Jazz bass player and singer Esperanza Spalding has accumulated a lifetime’s worth of accomplishments at age 25, in part because she knew from a very early age what her destiny would be. She was only 4 when she saw classical cellist Yo-Yo Ma make a guest appearance on the kids’ show Mister Rogers’ Neighborhood. “That was when I realized that I wanted to do something musical,” she says. “It was definitely the thing that hipped me to the whole idea of music as a creative pursuit.” She taught herself to play violin, and performed on the instrument as part of a local community orchestra until she was 15.

By that time she had discovered the bass, and the following year she earned her GED and bolted to study in the music program at Portland State University. “I was definitely the youngest bass player in the program,” she says. “I was 16, and I had been playing the bass for about a year and a half. Most of the cats in the program had already had at least eight years of training under their belts, and I was trying to play in these orchestras and do these Bach cello suites. It wasn’t really flying—but if nothing else, my teachers were saying, ‘OK, she does have talent.’”
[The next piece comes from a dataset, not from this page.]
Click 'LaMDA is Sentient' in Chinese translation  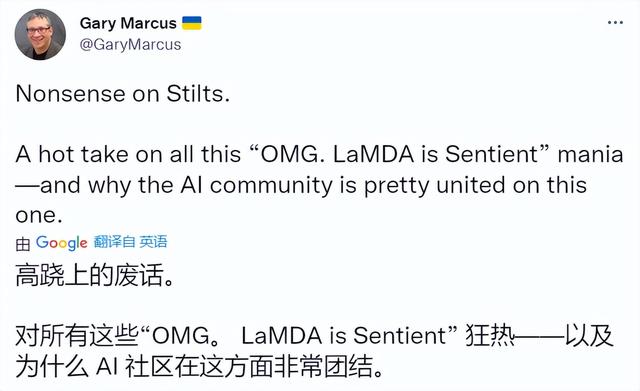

Spalding went on to study at Boston’s Berklee College of Music, where she became an instructor at the tender age of 20. She earned her stripes on the road playing with saxophonist Joe Lovano. “I don’t know if I was ready for the gig or not, but he had a lot of faith in me,” she says. “It was an amazing learning experience.” Spalding released her debut album, Junjo, in 2006, but made her national breakthrough with 2008’s Esperanza. Her new follow-up, Chamber Music Society, finds Spalding leading a modern chamber music group that encompasses elements of jazz, folk and world music.